The following example begins with the helloWorld Transformer described in Creating a T-Engine, which takes a text file containing a name and produces an HTML file with a Hello <name> message in the body. This is then transformed back into a text file. This example contains just one pipeline transformer, but many may be defined in the same file.

{
  "transformers": [
    {
      "transformerName": "helloWorldText",
      "transformerPipeline" : [
        {"transformerName": "helloWorld", "targetMediaType": "text/html"},
        {"transformerName": "html"}
      ],
      "supportedSourceAndTargetList": [
        {"sourceMediaType": "text/plain", "priority": 45,  "targetMediaType": "text/plain" }
      ],
      "transformOptions": [
        "helloWorldOptions"
      ]
    }
  ]
}
  • transformerName - Try to create a unique name for the transform.
  • transformerPipeline - A list of transformers in the pipeline. The targetMediaType specifies the intermediate Media Types between transformers. There is no final targetMediaType as this comes from the supportedSourceAndTargetList.
  • supportedSourceAndTargetList - The supported source and target Media Types, which refer to the Media Types this pipeline transformer can transform from and to, additionally you can set the priority and the maxSourceSizeBytes see Supported Source and Target List. If blank, this indicates that all possible combinations are supported. This is the cartesian product of all source types to the first intermediate type and all target types from the last intermediate type. Any combinations supported by the first transformer are excluded. They will also have the priority from the first transform.
  • transformOptions - A list of references to options required by the pipeline transformer.

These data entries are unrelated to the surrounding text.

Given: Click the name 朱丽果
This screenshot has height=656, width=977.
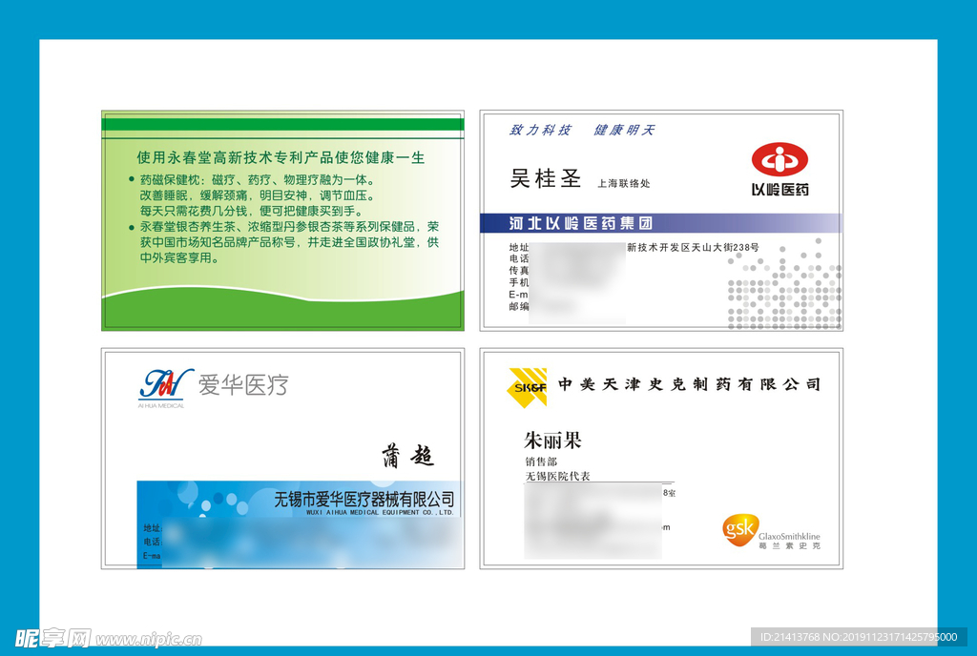Looking at the screenshot, I should click(552, 441).
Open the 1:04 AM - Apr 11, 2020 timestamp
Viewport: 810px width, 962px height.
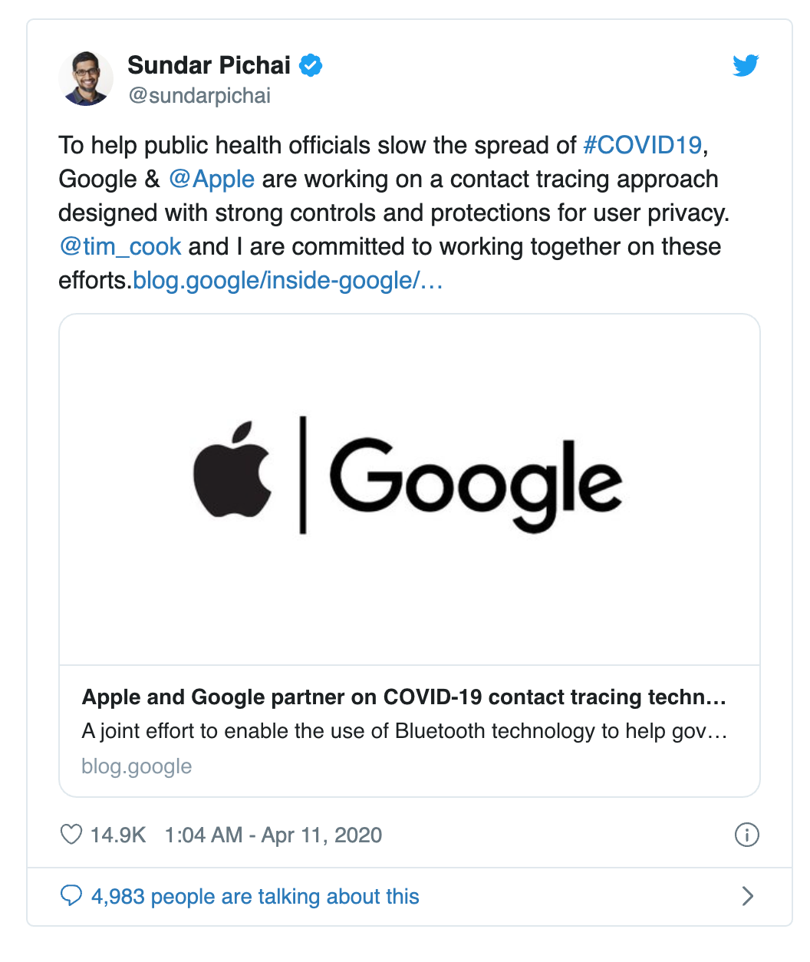pyautogui.click(x=273, y=835)
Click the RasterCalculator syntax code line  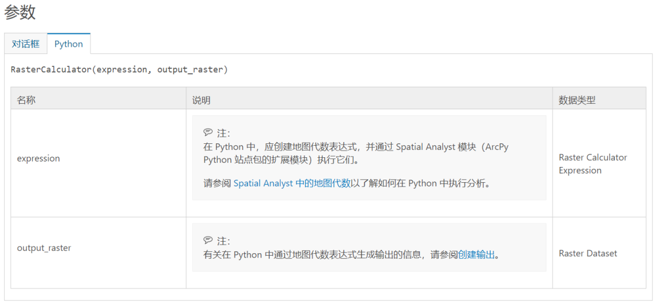pos(119,69)
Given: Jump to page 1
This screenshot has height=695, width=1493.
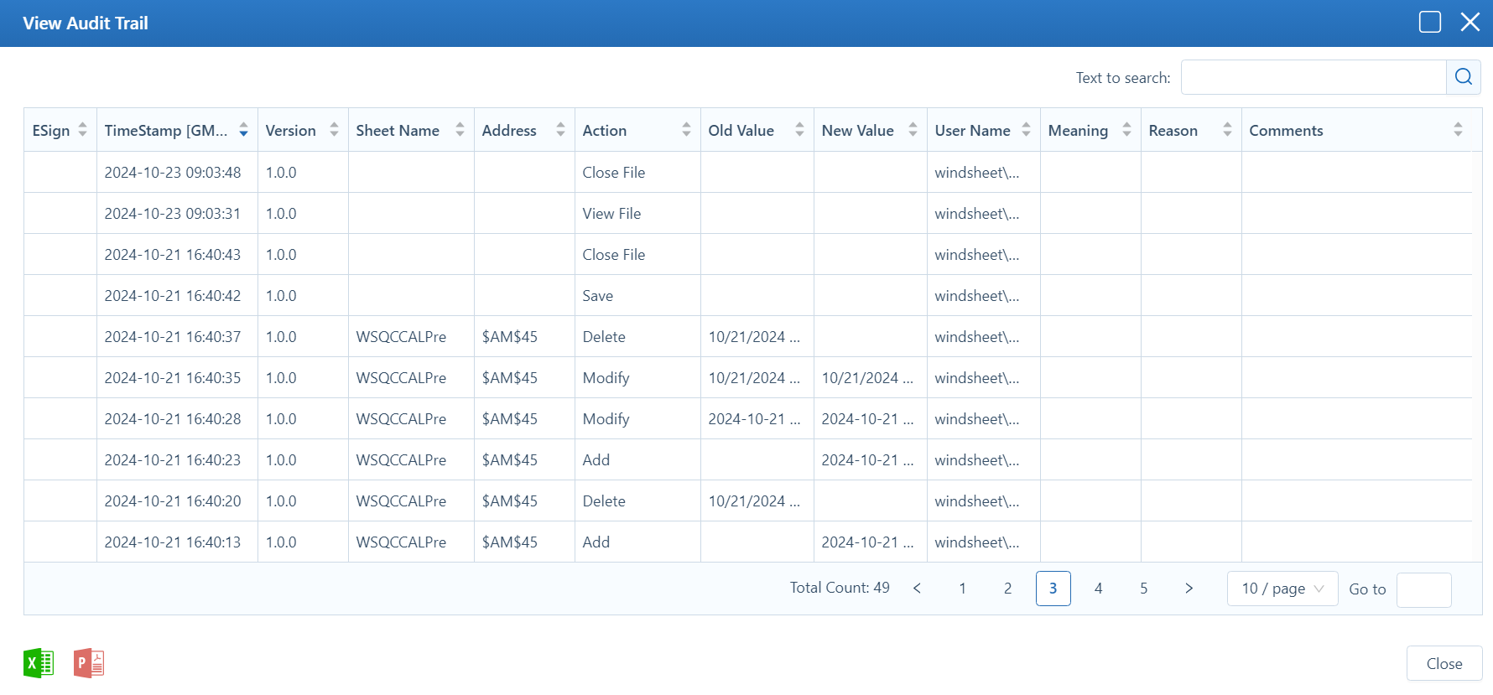Looking at the screenshot, I should click(x=962, y=589).
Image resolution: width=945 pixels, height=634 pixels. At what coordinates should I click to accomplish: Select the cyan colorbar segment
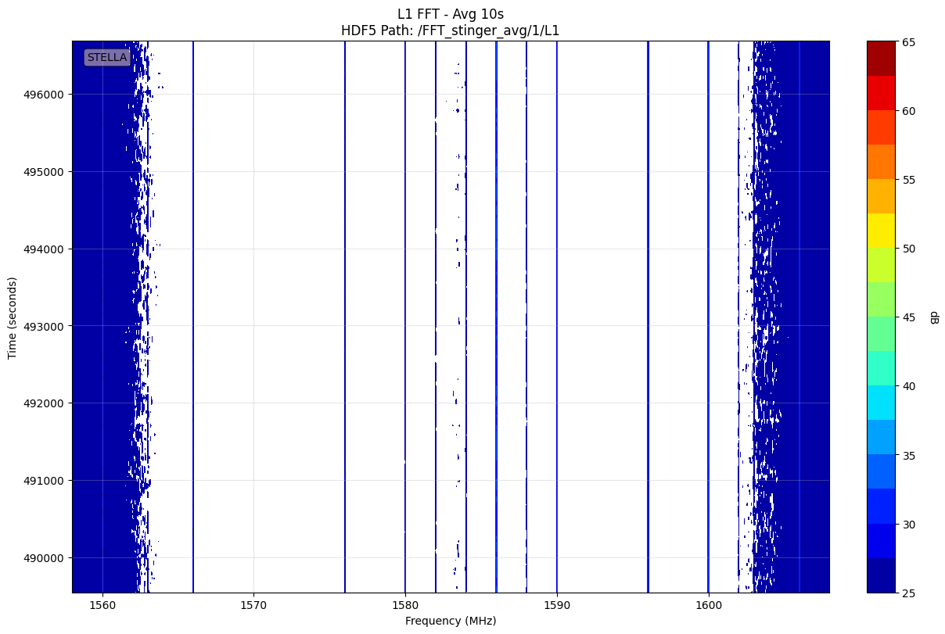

Custom Pipeline definitions need to be placed in a directory of the Repository. The default location (below) may be changed by resetting the following Alfresco global property.

local.transform.pipeline.config.dir=shared/classes/alfresco/extension/transform/pipelines

On startup this location is checked every minute, but then switches to once an hour if successful. After a problem, it tries every minute again. These are the same properties use to decide when to read T-Engine configurations, because pipelines combine transformers in the T-Engines.

local.transform.service.cronExpression=4 30 0/1 * * ?
local.transform.service.initialAndOnError.cronExpression=0 * * * * ?

If you are using Docker Compose in development, you will need to copy your pipeline definition into your running Repository container. One way is to use the following command, and it will be picked up the next time the location is read, which is dependent on the cron values.

docker cp custom_pipelines.json <alfresco container>:/usr/local/tomcat/shared/classes/alfresco/extension/transform/pipelines/

In a Kubernetes environment, ConfigMaps can be used to add pipeline definitions. You will need to create a ConfigMap from the JSON file and mount the ConfigMap through a volume to the Repository pods.

kubectl create configmap custom-pipeline-config --from-file=name_of_a_file.json

The necessary volumes are already provided out of the box and the files in ConfigMap custom-pipeline-config will be mounted to /usr/local/tomcat/shared/classes/alfresco/extension/transform/pipelines/. Again, the files will be picked up the next time the location is read, or when the repository pods are restarted.

CAUTION: From Kubernetes documentation: Caution: If there are some files in the mountPath location, they will be deleted.